Rows showing where targets appear
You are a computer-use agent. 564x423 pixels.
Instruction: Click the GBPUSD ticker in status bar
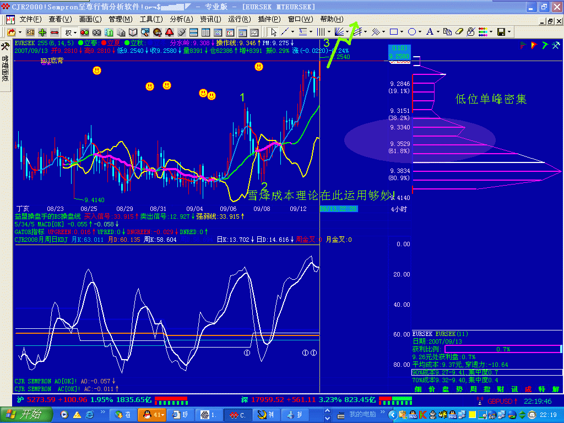pyautogui.click(x=498, y=402)
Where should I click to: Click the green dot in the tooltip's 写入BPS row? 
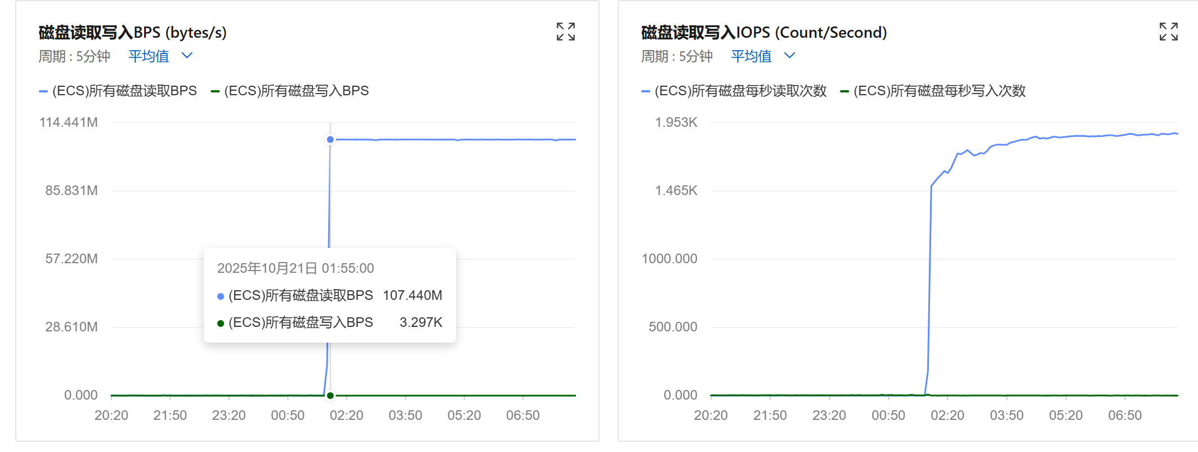click(221, 323)
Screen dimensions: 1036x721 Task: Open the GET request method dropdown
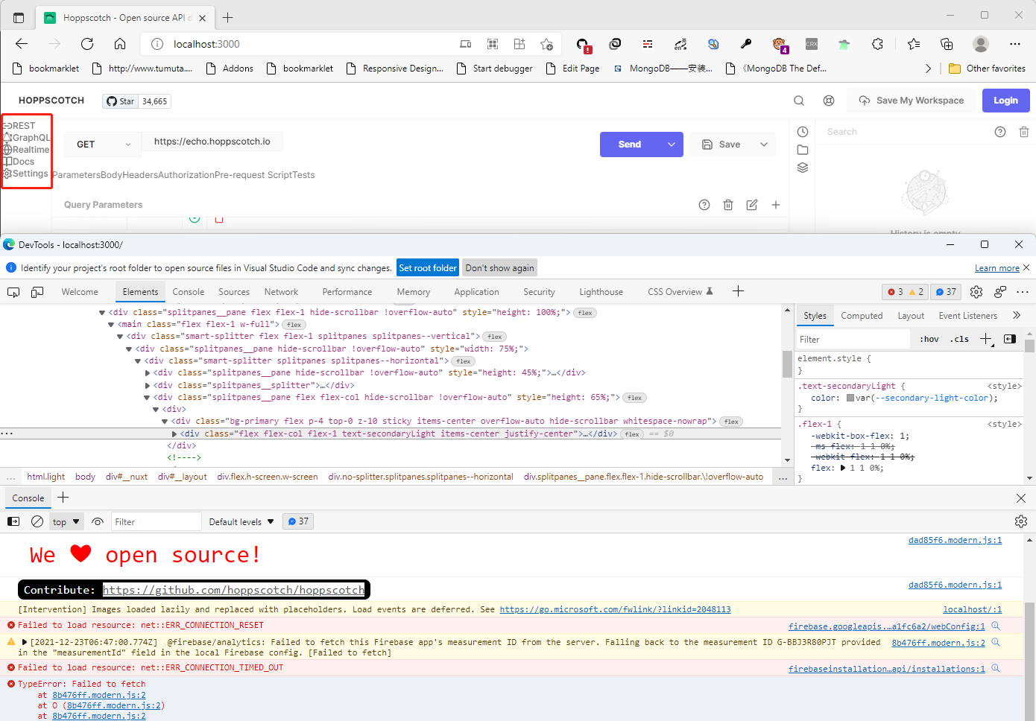click(x=102, y=144)
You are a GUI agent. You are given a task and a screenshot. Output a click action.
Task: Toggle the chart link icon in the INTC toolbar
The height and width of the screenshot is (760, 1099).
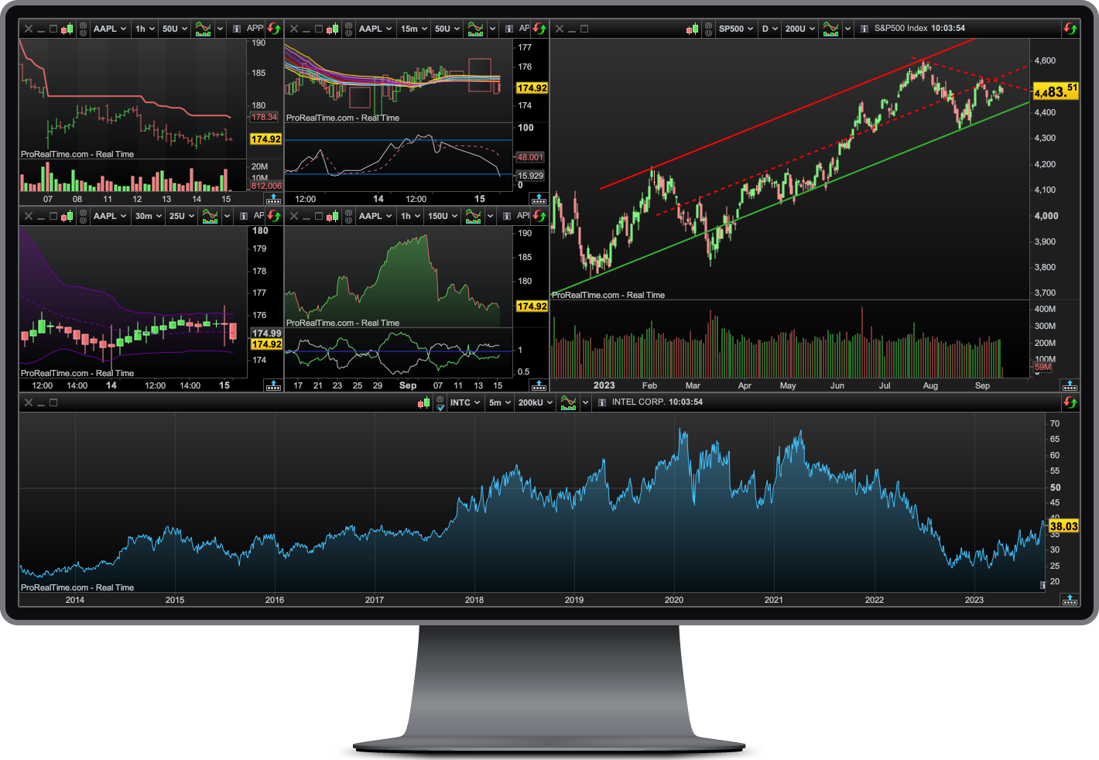tap(440, 402)
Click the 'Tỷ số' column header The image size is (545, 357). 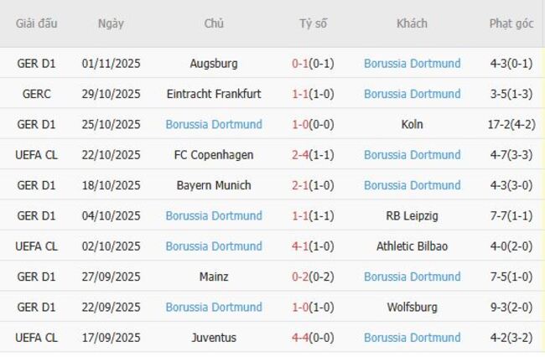click(x=313, y=23)
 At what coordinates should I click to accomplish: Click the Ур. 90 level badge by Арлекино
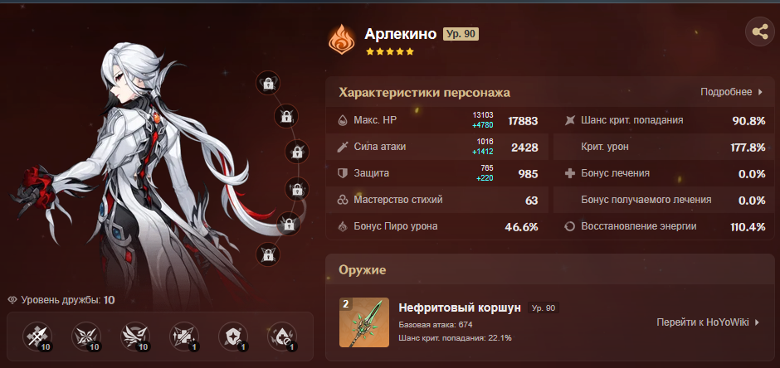pos(461,34)
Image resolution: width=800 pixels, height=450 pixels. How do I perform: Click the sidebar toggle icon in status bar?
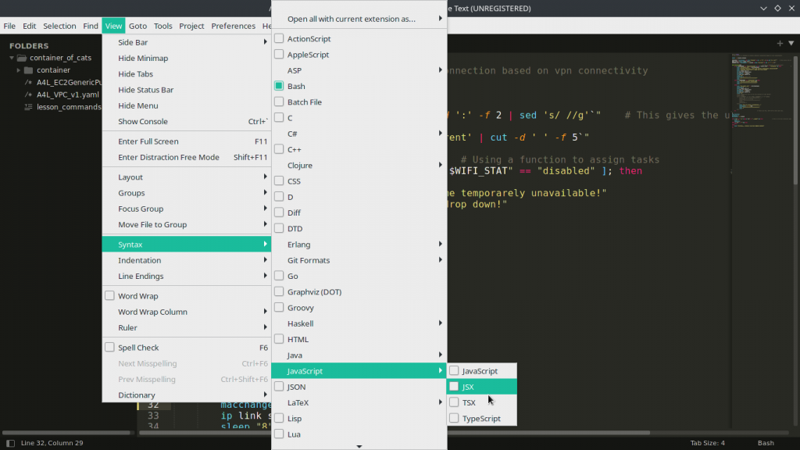click(10, 443)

◆ **AIM OF THE TASK**
Switch "sidebar" to "navigation" in the lines running from the one containing "At what coordinates" through the end of the listing, and reproduce only those lines with everything else unchanged. Leave the pictures out of the answer.

◆ **ANSWER IN FULL**
 At what coordinates should I click to accomplish: Click the Ур. 90 level badge by Арлекино
pos(461,34)
Image resolution: width=800 pixels, height=450 pixels. How do I perform: Click the navigation toggle icon in status bar?
click(10, 443)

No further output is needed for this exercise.